Drop has a long enthusiast history. Massdrop was launched in 2012 to centralize group buys for mechanical keyboard hobbyists, audiophiles, and everyday carry enthusiasts. It was community-driven with polls, discussions, and a lively forum. With its high-volume orders, the site would negotiate deep discounts with manufacturers for popular items. It was revolutionary, turning the community into commerce. Drop rebranded in 2019, dropping many enthusiast communities and item categories. The site now sells only mechanical keyboards and audiophile products, with a preference for its own self-branded devices or those co-branded Drop x with another company, like the popular Sennheiser collaborations. The mechanical keyboard section is now mostly Drop-branded keyboards like the $349 SENSE75. The company still offers group buys as preorders for its products and a few partners. The company’s poor customer service, documented on Trustpilot and Drop’s forums, is the main reason to avoid it. The products are good but overpriced.


Vortex ignored the mechanical keyboard community’s distaste for keycap copycats. Low-cost, high-quality mechanical keyboards like the Cypher helped the firm carve out a niche. Cherry MX switches, a condensed 65% layout with specialized arrow keys, a split spacebar option, and a removable cable with USB-C whereas other brands used micro USB. The Pok3r was very popular, having ANSI and ISO layouts for European mechanical keyboard hobbyists. The company later issued several GMK Carbon-cloned keycaps. The community was already opposing other brands duplicating Olivia hues. The company stopped selling clones and partnered with MiTo, a popular keyboard designer.

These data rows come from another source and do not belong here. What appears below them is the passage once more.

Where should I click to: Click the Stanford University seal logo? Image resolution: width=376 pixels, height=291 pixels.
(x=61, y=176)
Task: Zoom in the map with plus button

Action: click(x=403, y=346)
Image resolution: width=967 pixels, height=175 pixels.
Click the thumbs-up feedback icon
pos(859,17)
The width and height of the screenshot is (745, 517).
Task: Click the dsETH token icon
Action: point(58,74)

Corsair, one of the largest gaming peripheral companies, makes mechanical keyboards with metal faceplates, open designs to show the mechanical switches and let the RGB glow wash over everything, macro keys, deep software customizability, and mostly Cherry MX switches, with a few models using Corsair’s own OPX optical-mechanical switches. They’re fairly well-built, although every keyboard’s bottom housing is injection-molded plastic. The K100 RGB, the most expensive wired mechanical keyboard, costs a whopping $249.99. No gaming keyboard worth that much should lack hot-swap connections, a CNC aluminum shell, or a normally-spaced bottom row for user-installed key caps. Since most keycap sets have 6.25u or 7u spacebars, the 6.5u spacebar is ineffective. The open architecture means you better like the sound of your mechanical key switches, and everyone in the house will have to adjust as the sound carries wonderfully. Unless you need the RGB glow and lighting sync with other iCUE devices, there are cheaper typing solutions with better feel and sound.

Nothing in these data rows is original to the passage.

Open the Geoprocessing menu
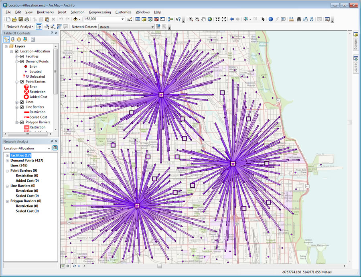 pyautogui.click(x=99, y=12)
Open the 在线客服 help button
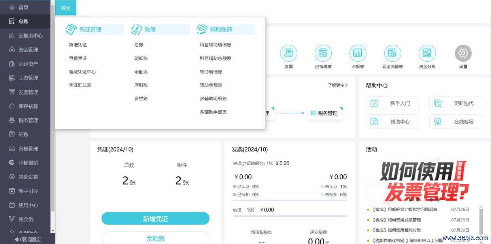Image resolution: width=491 pixels, height=244 pixels. click(x=456, y=122)
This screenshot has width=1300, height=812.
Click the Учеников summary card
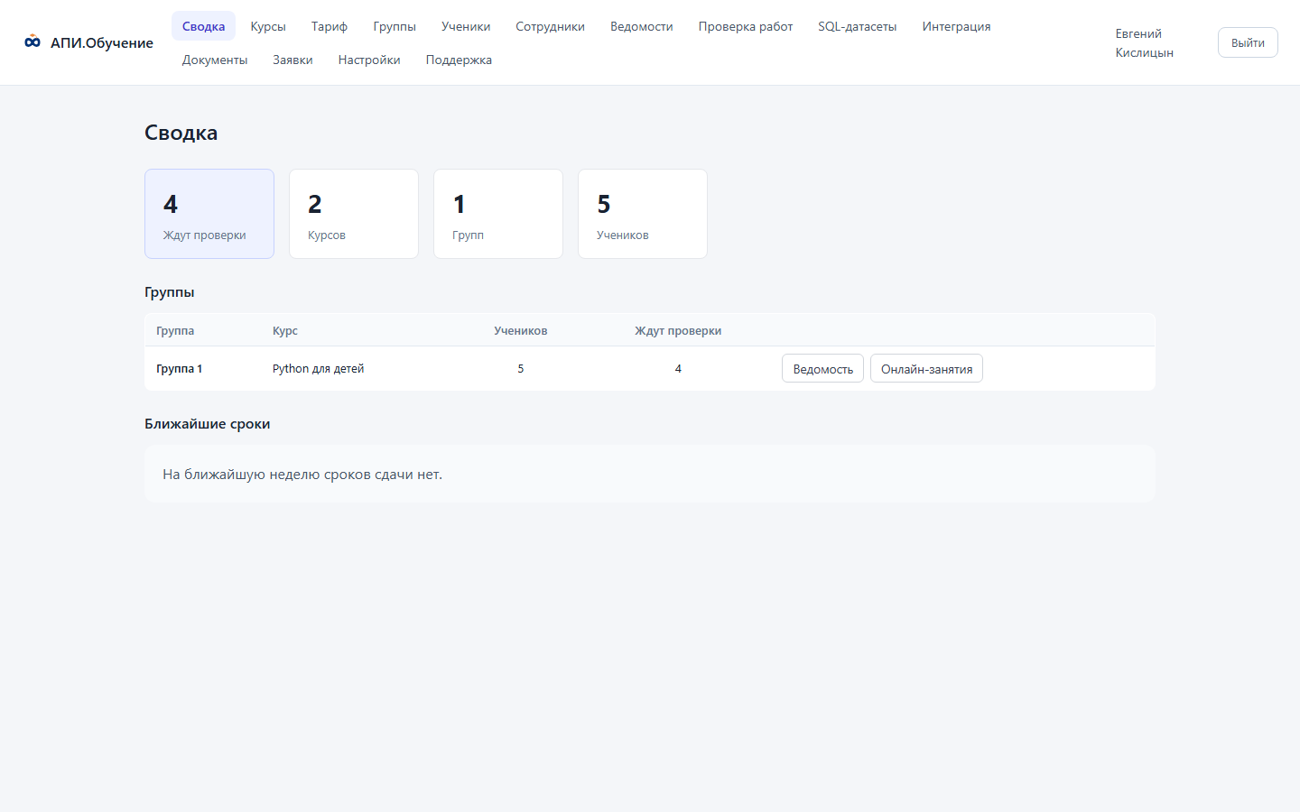(x=643, y=214)
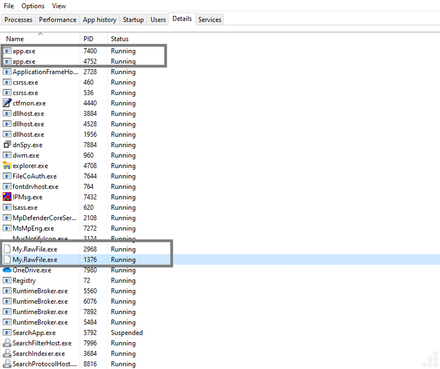Screen dimensions: 440x369
Task: Switch to the Performance tab
Action: pyautogui.click(x=58, y=20)
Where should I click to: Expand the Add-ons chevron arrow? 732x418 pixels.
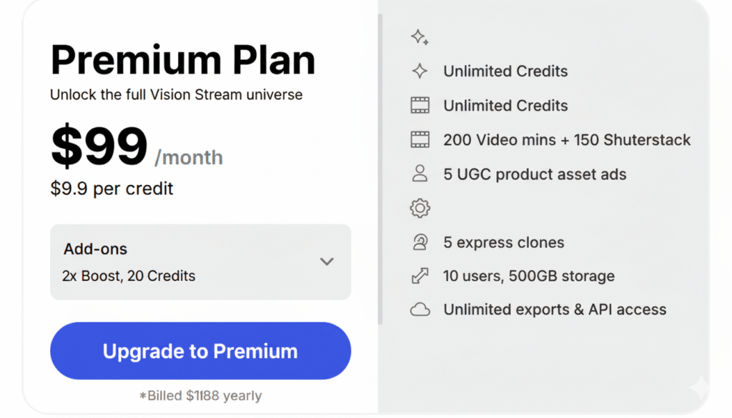pos(327,262)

Logitech was founded in 1981 in Lausanne, Switzerland, before moving to Silicon Valley. It pioneered wireless infrared and laser sensor mice and sells almost any PC peripheral. Productivity was branded Logitech and gaming was Logitech G. Most of its keyboards lack mechanical switches. The productivity range has five mechanical switches, one Cherry MX switch, and no hot-swap sockets. Logitech charges more in a market with many budget brands, possibly relying on its name recognition. 15 Logitech G gaming keyboards have mechanical key switches, but only the $149.99 Pro X, released in 2019, has hot-swap sockets. None of its mechanical keyboards are CNC aluminum. Its budget keyboards are fine, but the company seems to put more creative effort into its non-mechanical keyboards.